There is a saying that we are a summation of our experiences. Moretti understood this and applied it to explain that the trends were being affected external influences applied over an entire country, resulting in new generations of people with personalities distinct from former ones.
In this week’s reading, author Franco Moretti argues about trends in novel literature over a span of several decades, and how literary history is defined by data sets and not by individual works. He states that:
“Quantitative research provides… data, not interpretation. Quantitative data can tell us when Britain produced one new novel per month, or week, or day, or hour for that matter, but where… and why–is something that must be decided on a different basis.”
While I do agree that quantitative data does provide data, such data sets are capable of exhibiting a limited form of interpretation. Collection of large data sets can be passed off to outside viewers as being completely unbiased, but for the most part, data mining does not exist for the sake of mining data; the motivation is almost never that circular. Big data, therefore, presents a watered-down form of interpretation of a subject through both the data it provides, and that which has been purposefully omitted from it. Applying a more concrete argument to a data set is essential to strengthening the claims made by both, but the fact is that data sets are assembled for specific, situational purposes, and therefore carry within them implicit arguments to be defined by the viewer/reader.
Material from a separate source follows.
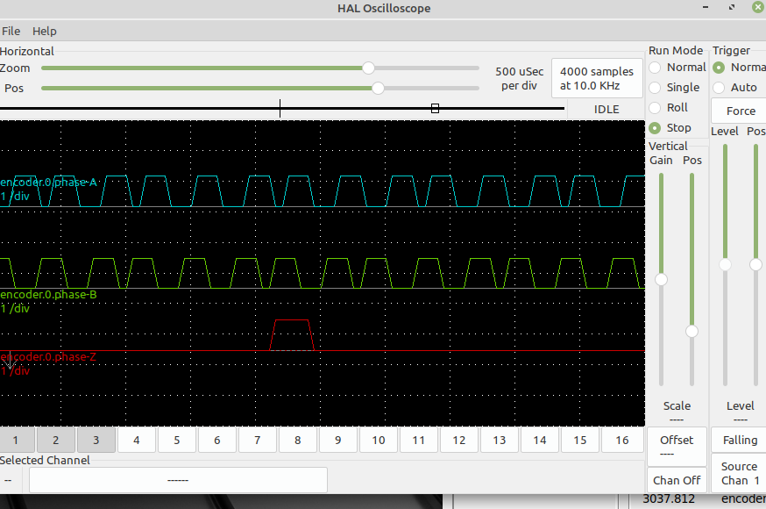
Task: Select the Normal run mode radio button
Action: click(x=655, y=68)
The book, ‘Graphs, Maps, Trees’ by Franco Moretti, explores the cultural effects on novels. The book emphasizes the effect various aspects of culture have on the novels being read at a point in time. Moretti claimed in the novel that the regular rhythmic decline of genres of novels after 25 or 30 years is caused by ‘generations’. Moretti writes “but (almost) all genres active at any time seem to arise and disappear together according to some hidden rhythm.” This is show in the fig 9 of the novel that certain genres last for some years and a new set of genres replace them. He also states “this, then, is where those 25 – 30 years come from: generations.”
Moretti argues that if one genre replaces another one then there can be a reasonable internal cause but when several genres randomly vanish collectively from the literary field, and another different unrelated group of genres enters, then it must relate to a change in audience. This is very true because only something external to the genres could cause the genre swap. It is rather strange for the group of genre to disappear randomly so it only makes sense that the audience dies out and a new one comes in. This leads to the idea of ‘generations’.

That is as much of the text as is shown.